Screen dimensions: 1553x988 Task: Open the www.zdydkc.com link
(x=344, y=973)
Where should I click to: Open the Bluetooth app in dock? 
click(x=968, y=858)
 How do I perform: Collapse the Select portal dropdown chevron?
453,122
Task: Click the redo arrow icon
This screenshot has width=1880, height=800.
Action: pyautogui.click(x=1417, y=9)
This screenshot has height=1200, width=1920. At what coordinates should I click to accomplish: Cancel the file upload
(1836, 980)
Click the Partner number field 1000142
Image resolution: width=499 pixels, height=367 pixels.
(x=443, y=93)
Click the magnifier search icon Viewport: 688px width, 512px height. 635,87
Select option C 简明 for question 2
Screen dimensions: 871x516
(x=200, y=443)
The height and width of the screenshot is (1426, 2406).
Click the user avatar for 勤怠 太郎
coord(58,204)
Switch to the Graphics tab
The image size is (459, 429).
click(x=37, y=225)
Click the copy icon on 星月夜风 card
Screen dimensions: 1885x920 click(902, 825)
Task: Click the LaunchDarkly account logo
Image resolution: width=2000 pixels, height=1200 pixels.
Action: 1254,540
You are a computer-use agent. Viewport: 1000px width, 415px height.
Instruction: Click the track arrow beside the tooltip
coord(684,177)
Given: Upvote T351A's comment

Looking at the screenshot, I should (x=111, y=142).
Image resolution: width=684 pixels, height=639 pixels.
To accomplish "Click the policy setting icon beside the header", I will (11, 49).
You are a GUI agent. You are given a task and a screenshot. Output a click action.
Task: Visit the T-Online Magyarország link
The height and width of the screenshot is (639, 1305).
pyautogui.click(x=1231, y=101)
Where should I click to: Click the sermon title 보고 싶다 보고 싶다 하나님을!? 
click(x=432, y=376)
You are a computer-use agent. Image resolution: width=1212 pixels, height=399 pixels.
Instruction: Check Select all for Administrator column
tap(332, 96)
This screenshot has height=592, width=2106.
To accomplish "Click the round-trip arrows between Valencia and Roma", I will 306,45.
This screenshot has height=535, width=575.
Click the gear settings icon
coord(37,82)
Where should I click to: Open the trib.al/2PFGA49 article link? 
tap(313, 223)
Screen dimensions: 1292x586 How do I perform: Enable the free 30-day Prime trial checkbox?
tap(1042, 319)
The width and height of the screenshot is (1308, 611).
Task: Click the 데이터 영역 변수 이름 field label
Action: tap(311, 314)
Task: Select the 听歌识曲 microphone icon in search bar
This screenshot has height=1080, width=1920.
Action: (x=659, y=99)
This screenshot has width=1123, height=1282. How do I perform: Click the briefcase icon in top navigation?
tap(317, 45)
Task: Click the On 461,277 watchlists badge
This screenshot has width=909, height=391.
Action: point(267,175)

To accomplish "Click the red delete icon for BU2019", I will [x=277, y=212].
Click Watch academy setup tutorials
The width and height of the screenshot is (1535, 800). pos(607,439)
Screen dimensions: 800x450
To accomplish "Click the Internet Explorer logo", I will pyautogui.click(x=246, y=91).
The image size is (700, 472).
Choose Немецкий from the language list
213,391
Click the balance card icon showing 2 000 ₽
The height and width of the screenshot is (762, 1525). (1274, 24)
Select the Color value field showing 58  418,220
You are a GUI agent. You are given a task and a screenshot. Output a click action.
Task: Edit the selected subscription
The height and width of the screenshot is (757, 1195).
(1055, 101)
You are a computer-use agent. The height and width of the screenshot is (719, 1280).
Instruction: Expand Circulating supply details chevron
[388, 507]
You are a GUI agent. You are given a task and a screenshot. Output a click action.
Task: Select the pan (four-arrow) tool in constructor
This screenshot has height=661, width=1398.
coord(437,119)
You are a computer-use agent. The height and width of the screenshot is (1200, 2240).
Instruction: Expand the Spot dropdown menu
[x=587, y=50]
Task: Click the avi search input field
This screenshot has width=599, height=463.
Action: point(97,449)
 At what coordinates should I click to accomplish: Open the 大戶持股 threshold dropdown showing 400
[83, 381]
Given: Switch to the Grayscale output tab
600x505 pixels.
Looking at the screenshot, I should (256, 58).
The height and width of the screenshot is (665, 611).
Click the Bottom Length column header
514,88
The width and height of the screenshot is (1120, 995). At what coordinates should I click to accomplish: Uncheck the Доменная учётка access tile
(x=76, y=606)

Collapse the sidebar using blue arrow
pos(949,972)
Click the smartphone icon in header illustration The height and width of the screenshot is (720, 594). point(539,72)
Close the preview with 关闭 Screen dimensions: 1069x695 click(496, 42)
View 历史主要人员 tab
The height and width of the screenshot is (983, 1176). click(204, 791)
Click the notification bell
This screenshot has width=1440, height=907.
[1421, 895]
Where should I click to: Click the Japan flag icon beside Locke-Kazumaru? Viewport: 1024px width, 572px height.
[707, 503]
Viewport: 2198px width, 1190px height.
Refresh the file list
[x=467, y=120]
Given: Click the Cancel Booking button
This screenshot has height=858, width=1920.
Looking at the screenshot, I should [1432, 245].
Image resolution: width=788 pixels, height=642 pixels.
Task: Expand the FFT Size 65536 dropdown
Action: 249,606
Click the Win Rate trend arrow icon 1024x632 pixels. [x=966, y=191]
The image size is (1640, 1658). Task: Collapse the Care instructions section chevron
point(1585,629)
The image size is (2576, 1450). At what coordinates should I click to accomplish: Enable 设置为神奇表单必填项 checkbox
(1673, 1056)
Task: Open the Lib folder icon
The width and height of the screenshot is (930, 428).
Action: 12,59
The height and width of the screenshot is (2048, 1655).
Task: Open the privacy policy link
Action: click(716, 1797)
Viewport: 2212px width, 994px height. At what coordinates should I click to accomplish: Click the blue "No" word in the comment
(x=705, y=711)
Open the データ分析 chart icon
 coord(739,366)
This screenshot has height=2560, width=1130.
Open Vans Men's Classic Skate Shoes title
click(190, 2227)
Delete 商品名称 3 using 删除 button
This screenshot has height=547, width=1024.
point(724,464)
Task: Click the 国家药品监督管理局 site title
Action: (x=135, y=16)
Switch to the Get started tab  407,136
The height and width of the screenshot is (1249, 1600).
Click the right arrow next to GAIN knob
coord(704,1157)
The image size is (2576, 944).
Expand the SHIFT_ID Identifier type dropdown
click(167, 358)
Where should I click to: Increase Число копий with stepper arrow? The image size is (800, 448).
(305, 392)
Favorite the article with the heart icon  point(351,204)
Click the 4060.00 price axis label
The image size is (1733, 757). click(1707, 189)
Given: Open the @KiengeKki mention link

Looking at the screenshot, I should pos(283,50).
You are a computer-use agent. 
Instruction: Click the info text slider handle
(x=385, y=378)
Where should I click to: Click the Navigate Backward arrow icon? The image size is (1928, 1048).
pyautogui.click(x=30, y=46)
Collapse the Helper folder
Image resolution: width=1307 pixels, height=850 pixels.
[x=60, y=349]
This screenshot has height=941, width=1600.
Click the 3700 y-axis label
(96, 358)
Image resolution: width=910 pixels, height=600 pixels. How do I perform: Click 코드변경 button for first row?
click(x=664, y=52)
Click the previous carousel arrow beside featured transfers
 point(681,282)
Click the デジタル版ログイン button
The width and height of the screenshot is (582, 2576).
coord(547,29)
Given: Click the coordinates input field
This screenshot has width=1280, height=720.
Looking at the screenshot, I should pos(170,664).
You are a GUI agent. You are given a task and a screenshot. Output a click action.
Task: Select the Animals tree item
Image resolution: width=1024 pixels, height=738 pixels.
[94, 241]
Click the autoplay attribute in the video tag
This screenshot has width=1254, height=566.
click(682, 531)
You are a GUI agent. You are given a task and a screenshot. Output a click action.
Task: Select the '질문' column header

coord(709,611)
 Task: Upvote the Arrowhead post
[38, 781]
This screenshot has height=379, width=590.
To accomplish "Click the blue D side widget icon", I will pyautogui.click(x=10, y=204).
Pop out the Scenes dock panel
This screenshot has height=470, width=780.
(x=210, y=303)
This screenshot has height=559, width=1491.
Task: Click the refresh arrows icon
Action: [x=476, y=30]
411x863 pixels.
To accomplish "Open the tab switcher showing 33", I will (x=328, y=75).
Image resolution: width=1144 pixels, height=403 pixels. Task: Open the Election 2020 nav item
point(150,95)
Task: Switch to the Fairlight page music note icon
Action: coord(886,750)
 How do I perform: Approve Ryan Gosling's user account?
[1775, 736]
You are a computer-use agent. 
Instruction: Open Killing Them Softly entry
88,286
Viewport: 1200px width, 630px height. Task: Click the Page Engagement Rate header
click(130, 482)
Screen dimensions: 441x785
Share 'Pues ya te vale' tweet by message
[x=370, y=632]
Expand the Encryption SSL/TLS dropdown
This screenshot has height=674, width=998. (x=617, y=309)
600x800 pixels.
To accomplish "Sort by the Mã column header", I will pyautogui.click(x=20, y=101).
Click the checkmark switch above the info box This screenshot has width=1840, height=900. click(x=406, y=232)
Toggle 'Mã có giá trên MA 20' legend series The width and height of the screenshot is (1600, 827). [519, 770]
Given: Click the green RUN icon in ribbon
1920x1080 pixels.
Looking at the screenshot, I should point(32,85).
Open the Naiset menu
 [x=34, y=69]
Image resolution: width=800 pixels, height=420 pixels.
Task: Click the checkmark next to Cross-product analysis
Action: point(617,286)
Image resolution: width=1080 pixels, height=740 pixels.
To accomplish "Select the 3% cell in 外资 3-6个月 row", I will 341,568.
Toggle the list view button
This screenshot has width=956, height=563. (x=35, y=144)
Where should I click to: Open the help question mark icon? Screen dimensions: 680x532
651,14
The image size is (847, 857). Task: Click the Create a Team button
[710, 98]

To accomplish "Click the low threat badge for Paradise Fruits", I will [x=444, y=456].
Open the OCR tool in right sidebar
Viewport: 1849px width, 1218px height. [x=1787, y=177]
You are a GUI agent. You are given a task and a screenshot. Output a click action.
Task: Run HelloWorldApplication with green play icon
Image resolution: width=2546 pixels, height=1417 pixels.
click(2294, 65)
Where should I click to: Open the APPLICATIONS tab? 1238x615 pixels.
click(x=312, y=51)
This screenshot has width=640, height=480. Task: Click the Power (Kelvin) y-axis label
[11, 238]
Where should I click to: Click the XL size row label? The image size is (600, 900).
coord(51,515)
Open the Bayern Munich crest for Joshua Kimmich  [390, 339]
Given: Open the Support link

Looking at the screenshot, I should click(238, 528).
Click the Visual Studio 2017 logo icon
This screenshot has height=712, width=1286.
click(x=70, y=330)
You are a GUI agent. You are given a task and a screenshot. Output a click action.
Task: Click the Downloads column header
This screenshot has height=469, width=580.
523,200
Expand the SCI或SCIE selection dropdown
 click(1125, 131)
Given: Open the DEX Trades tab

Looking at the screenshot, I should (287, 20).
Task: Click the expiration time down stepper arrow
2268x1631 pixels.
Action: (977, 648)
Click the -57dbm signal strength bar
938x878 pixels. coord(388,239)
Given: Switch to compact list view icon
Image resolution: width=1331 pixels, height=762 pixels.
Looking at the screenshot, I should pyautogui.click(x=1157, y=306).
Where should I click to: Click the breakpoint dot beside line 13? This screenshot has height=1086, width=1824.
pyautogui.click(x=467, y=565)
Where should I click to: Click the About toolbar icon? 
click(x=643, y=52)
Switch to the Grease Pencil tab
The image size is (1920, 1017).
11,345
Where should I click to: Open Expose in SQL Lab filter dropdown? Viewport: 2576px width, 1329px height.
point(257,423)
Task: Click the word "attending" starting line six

***

**Requirement**
Begin at the line that has "Screen dimensions: 1292x586" and stop after the line that has "Action: tap(311, 314)". Reproduce those lines with "checkbox" changed to "toggle" and nothing else altered.

**Answer to this task**
Screen dimensions: 1292x586 How do I perform: Enable the free 30-day Prime trial toggle?
tap(1042, 319)
The width and height of the screenshot is (1308, 611).
Task: Click the 데이터 영역 변수 이름 field label
Action: tap(311, 314)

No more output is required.